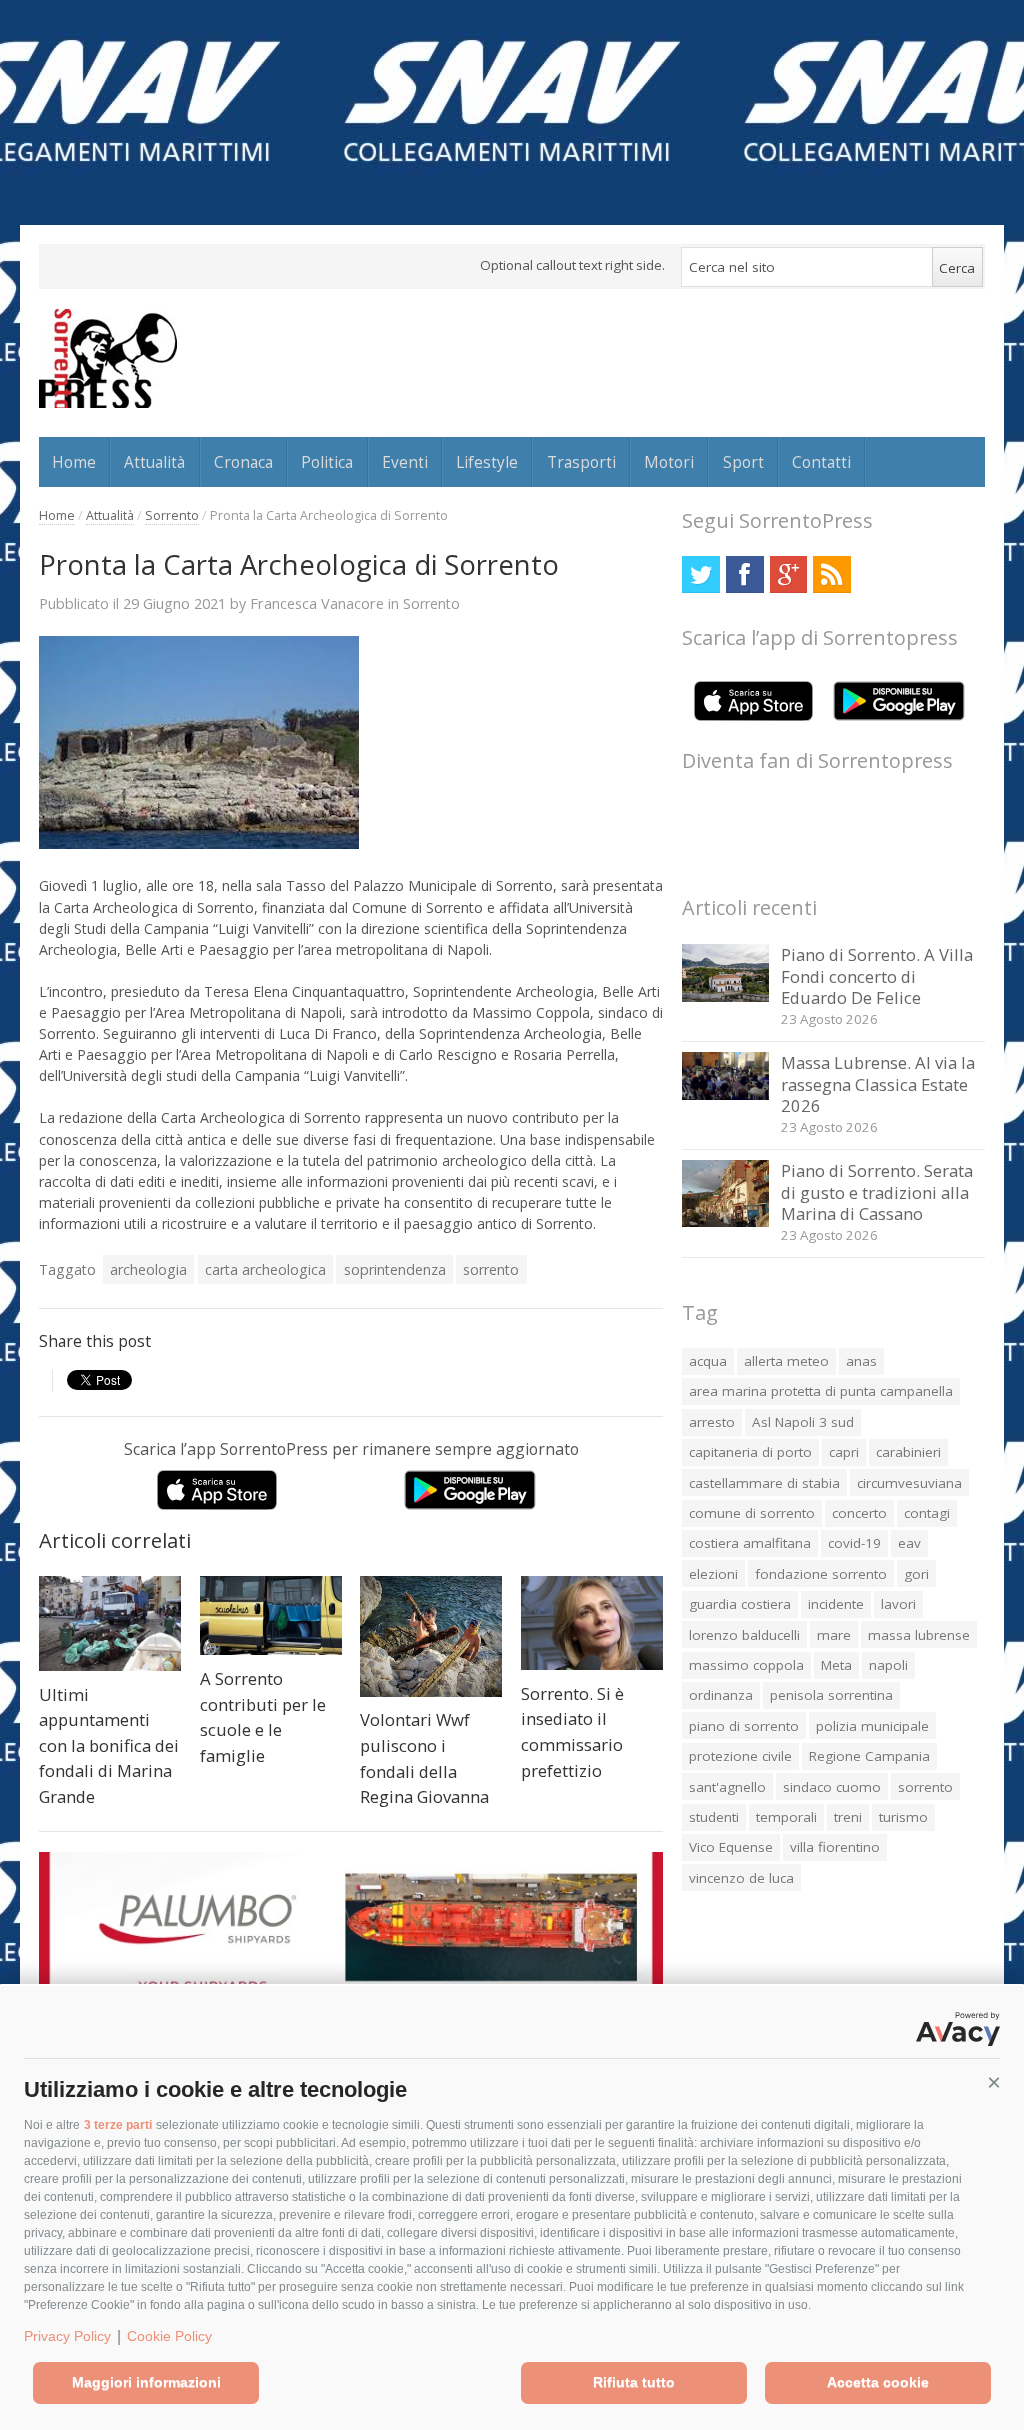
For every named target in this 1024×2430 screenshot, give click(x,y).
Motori (669, 462)
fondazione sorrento (821, 1574)
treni (848, 1817)
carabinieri (908, 1452)
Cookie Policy (169, 2336)
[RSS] (831, 574)
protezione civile (740, 1756)
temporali (786, 1817)
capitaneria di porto (750, 1452)
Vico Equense (731, 1847)
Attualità (154, 462)
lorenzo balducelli (744, 1635)
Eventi (405, 462)
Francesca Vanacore (317, 603)
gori (916, 1574)
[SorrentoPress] (108, 358)
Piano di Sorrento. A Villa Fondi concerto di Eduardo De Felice (877, 976)
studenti (714, 1817)
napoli (888, 1665)
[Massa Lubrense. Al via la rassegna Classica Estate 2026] (725, 1094)
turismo (903, 1817)
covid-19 (854, 1543)
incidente (836, 1604)
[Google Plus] (788, 574)
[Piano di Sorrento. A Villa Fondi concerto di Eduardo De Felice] (725, 996)
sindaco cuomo (832, 1787)
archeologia (148, 1269)
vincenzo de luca (741, 1878)
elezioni (713, 1574)
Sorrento (172, 515)
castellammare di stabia (764, 1483)
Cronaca (243, 462)
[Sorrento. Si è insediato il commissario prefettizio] (592, 1623)
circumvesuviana (909, 1483)
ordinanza (721, 1695)
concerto (859, 1513)
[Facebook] (744, 574)
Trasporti (581, 462)
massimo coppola (746, 1665)
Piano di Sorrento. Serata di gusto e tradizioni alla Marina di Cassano (877, 1192)
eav (909, 1543)
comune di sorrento (752, 1513)
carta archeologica (265, 1269)
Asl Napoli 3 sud (803, 1422)
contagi (927, 1513)
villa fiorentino (835, 1847)
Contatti (821, 462)
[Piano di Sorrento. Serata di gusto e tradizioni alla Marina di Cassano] (725, 1221)
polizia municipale (872, 1726)
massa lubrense (919, 1635)
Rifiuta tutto (634, 2382)
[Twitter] (700, 574)
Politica (327, 462)
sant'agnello (727, 1787)
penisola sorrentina (831, 1695)
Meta (836, 1665)
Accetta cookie (878, 2382)
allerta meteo (786, 1361)
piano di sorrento (744, 1726)
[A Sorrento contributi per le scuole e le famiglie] (271, 1615)
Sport (743, 462)
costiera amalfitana (750, 1543)
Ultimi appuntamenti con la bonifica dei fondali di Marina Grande (109, 1745)
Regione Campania (869, 1756)
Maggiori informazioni (146, 2382)
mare (834, 1635)
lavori (898, 1604)
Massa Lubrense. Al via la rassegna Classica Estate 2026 (878, 1084)
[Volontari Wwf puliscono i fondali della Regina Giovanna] (431, 1636)
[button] (994, 2083)
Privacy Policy (67, 2336)
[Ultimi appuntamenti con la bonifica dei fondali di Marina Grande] (110, 1623)
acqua (708, 1361)
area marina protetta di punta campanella (821, 1391)
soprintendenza (395, 1269)
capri (844, 1452)
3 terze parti (118, 2125)
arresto (712, 1422)
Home (74, 462)
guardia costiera (740, 1604)
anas (861, 1361)
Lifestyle (487, 462)
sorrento (491, 1269)
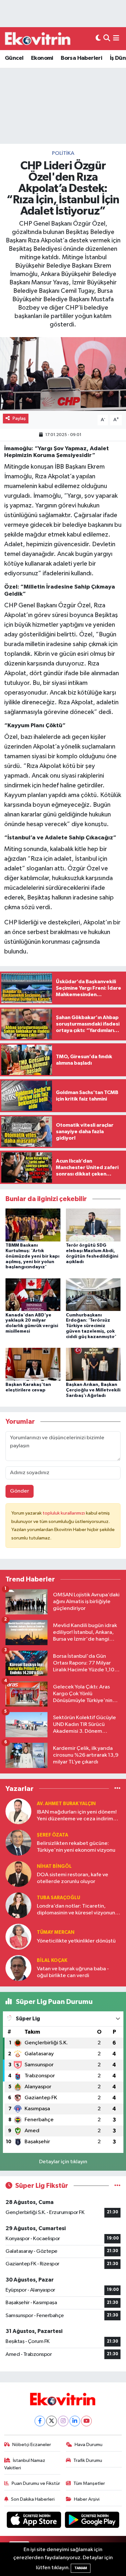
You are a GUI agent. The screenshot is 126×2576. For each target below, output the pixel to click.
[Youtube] (86, 2421)
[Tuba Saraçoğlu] (18, 1905)
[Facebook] (40, 2421)
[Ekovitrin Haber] (38, 38)
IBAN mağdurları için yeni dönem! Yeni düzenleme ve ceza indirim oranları (77, 1816)
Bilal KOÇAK (52, 1960)
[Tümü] (117, 1788)
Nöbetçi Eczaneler (31, 2444)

┄┄┄┄┄┄┄┄┄┄

*AIM OF THE TASK*.
Images are to be skipped, and each line above is to be returned exactly.

*FINISHED EXERCISE*.
For every named target in this 1024×2430 screenshot, give click(x,y).
Motori (669, 462)
fondazione sorrento (821, 1574)
treni (848, 1817)
carabinieri (908, 1452)
Cookie Policy (169, 2336)
[RSS] (831, 574)
protezione civile (740, 1756)
temporali (786, 1817)
capitaneria di porto (750, 1452)
Vico Equense (731, 1847)
Attualità (154, 462)
lorenzo balducelli (744, 1635)
Eventi (405, 462)
Francesca Vanacore (317, 603)
gori (916, 1574)
[SorrentoPress] (108, 358)
Piano di Sorrento. A Villa Fondi concerto di Eduardo De Felice (877, 976)
studenti (714, 1817)
napoli (888, 1665)
[Massa Lubrense. Al via la rassegna Classica Estate 2026] (725, 1094)
turismo (903, 1817)
covid-19 (854, 1543)
incidente (836, 1604)
[Google Plus] (788, 574)
[Piano di Sorrento. A Villa Fondi concerto di Eduardo De Felice] (725, 996)
sindaco cuomo (832, 1787)
archeologia (148, 1269)
vincenzo de luca (741, 1878)
elezioni (713, 1574)
Sorrento (172, 515)
castellammare di stabia (764, 1483)
Cronaca (243, 462)
[Sorrento. Si è insediato il commissario prefettizio] (592, 1623)
circumvesuviana (909, 1483)
ordinanza (721, 1695)
concerto (859, 1513)
[Facebook] (744, 574)
Trasporti (581, 462)
massimo coppola (746, 1665)
Piano di Sorrento. Serata di gusto e tradizioni alla Marina di Cassano (877, 1192)
eav (909, 1543)
comune di sorrento (752, 1513)
carta archeologica (265, 1269)
Asl Napoli 3 sud (803, 1422)
contagi (927, 1513)
villa fiorentino (835, 1847)
Contatti (821, 462)
[Piano di Sorrento. Serata di gusto e tradizioni alla Marina di Cassano] (725, 1221)
polizia municipale (872, 1726)
massa lubrense (919, 1635)
Rifiuta tutto (634, 2382)
[Twitter] (700, 574)
Politica (327, 462)
sant'agnello (727, 1787)
penisola sorrentina (831, 1695)
Meta (836, 1665)
Accetta cookie (878, 2382)
allerta meteo (786, 1361)
piano di sorrento (744, 1726)
[A Sorrento contributi per le scuole e le famiglie] (271, 1615)
Sport (743, 462)
costiera amalfitana (750, 1543)
Ultimi appuntamenti con la bonifica dei fondali di Marina Grande (109, 1745)
Regione Campania (869, 1756)
Maggiori informazioni (146, 2382)
mare (834, 1635)
lavori (898, 1604)
Massa Lubrense. Al via la rassegna Classica Estate 2026 (878, 1084)
[Volontari Wwf puliscono i fondali della Regina Giovanna] (431, 1636)
[button] (994, 2083)
Privacy Policy (67, 2336)
[Ultimi appuntamenti con la bonifica dei fondali di Marina Grande] (110, 1623)
acqua (708, 1361)
area marina protetta di punta campanella (821, 1391)
soprintendenza (395, 1269)
capri (844, 1452)
3 terze parti (118, 2125)
arresto (712, 1422)
Home (74, 462)
guardia costiera (740, 1604)
anas (861, 1361)
Lifestyle (487, 462)
sorrento (491, 1269)
You are a GUI agent. The screenshot is 126×2576. For each target below, output the pixel to click.
[Youtube] (86, 2421)
[Tuba Saraçoğlu] (18, 1905)
[Facebook] (40, 2421)
[Ekovitrin Haber] (38, 38)
IBAN mağdurları için yeni dönem! Yeni düzenleme ve ceza indirim oranları (77, 1816)
Bilal KOÇAK (52, 1960)
[Tümü] (117, 1788)
Nöbetçi Eczaneler (31, 2444)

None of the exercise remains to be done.